● **What the task asks**
All the lines below should appear again unchanged, though their pictures should not.

(Items from a data source)

---------------

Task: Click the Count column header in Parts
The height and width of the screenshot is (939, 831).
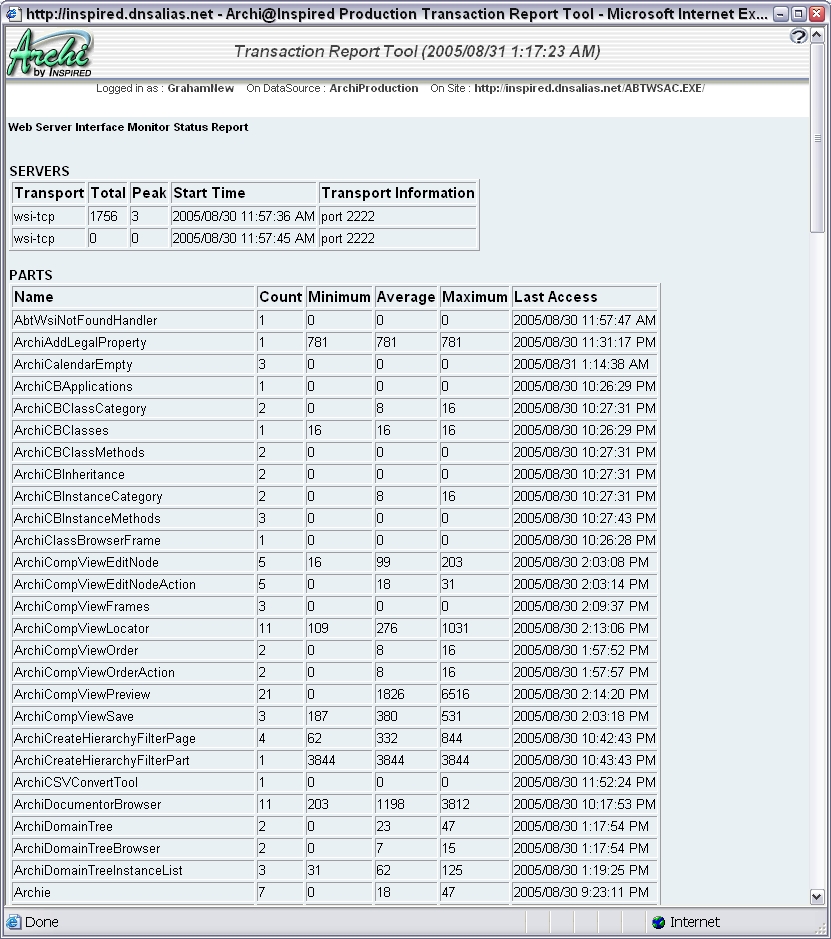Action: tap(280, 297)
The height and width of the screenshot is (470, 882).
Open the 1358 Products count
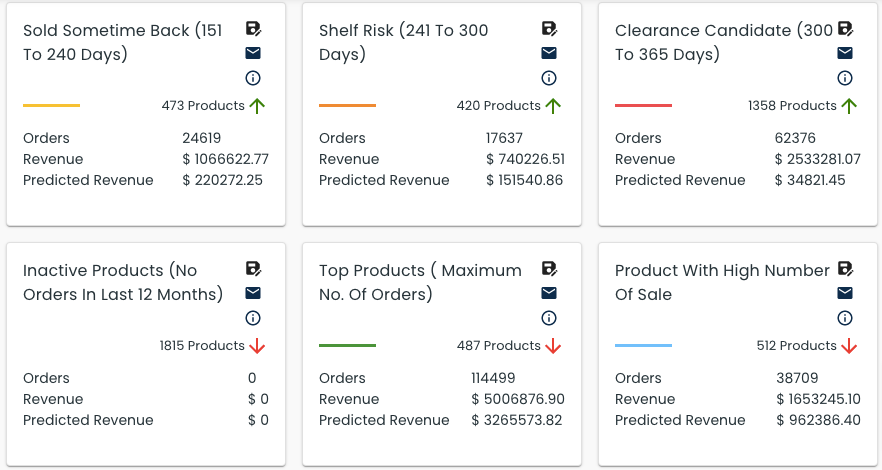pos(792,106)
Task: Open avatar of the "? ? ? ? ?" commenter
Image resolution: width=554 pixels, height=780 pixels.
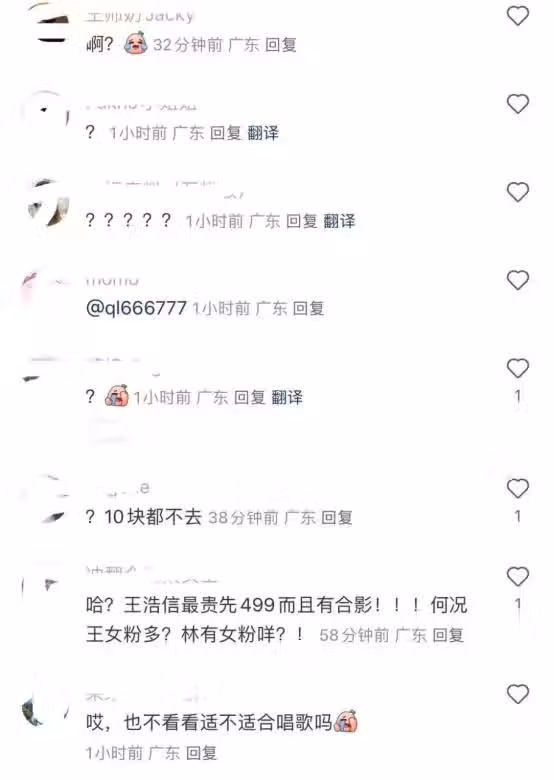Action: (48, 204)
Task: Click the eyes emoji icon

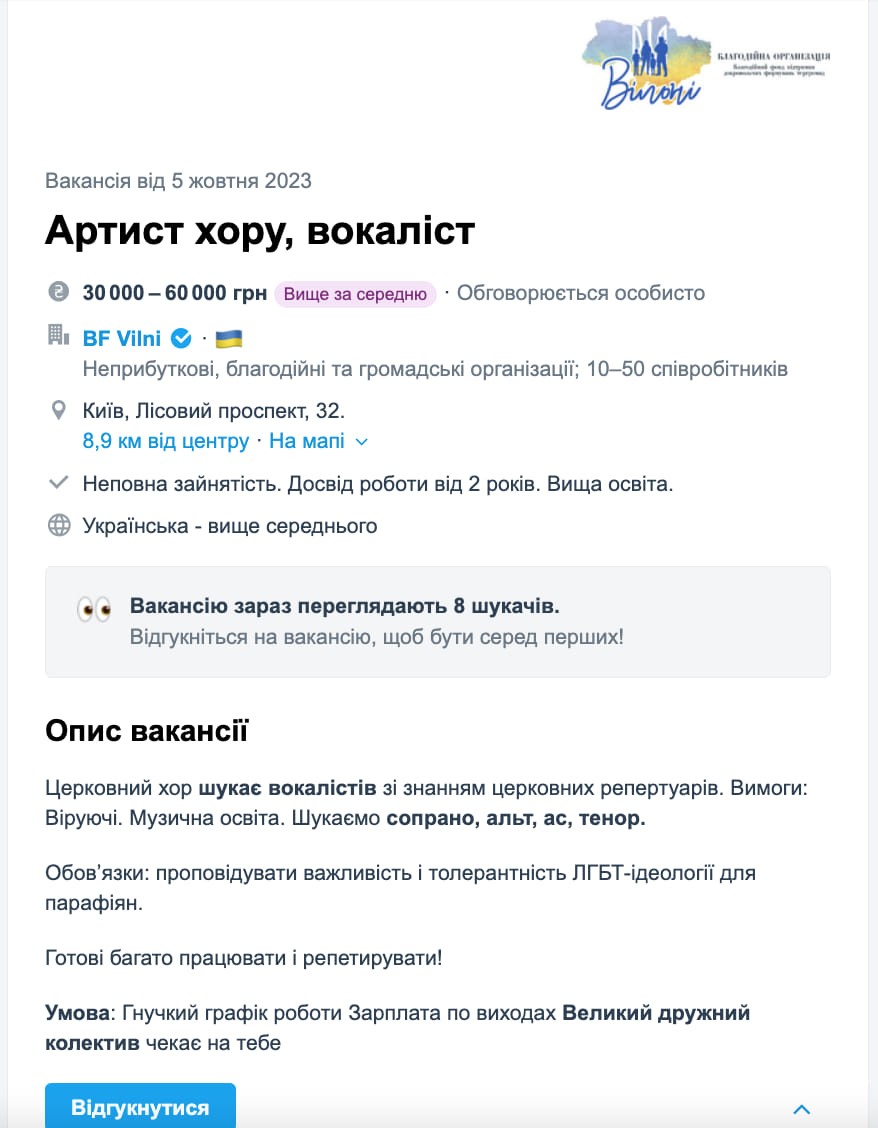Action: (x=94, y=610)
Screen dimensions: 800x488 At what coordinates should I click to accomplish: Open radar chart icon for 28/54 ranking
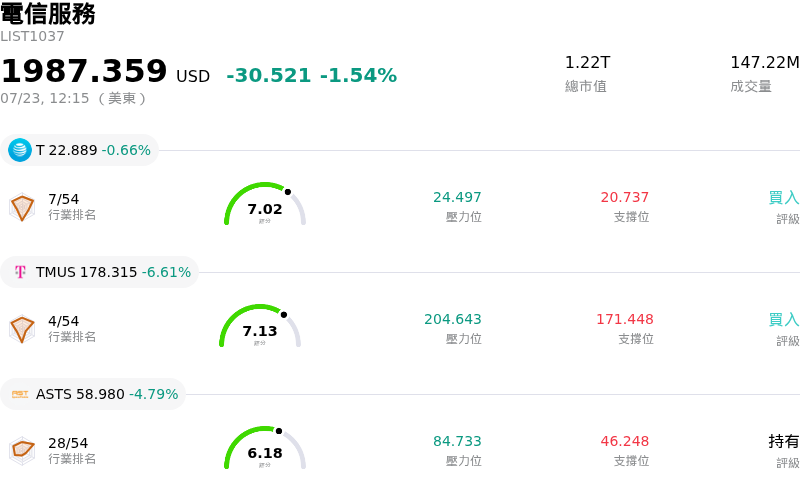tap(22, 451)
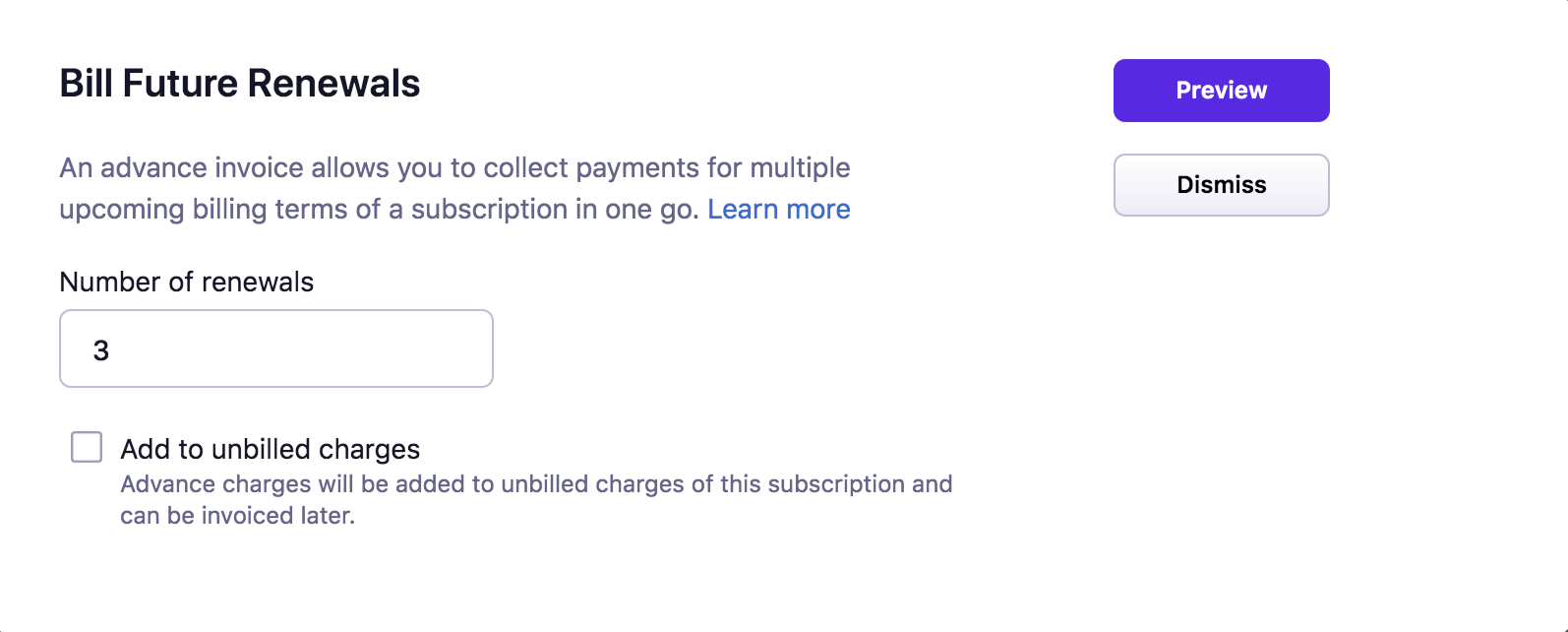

---------------

● **Result**
Task: Click the Count column header in Parts
The height and width of the screenshot is (939, 831).
Action: tap(280, 297)
The height and width of the screenshot is (470, 882).
Open the 1358 Products count
pos(792,106)
Task: Open avatar of the "? ? ? ? ?" commenter
Image resolution: width=554 pixels, height=780 pixels.
Action: (48, 204)
Task: Click the eyes emoji icon

Action: (x=94, y=610)
Screen dimensions: 800x488 At what coordinates should I click to accomplish: Open radar chart icon for 28/54 ranking
tap(22, 451)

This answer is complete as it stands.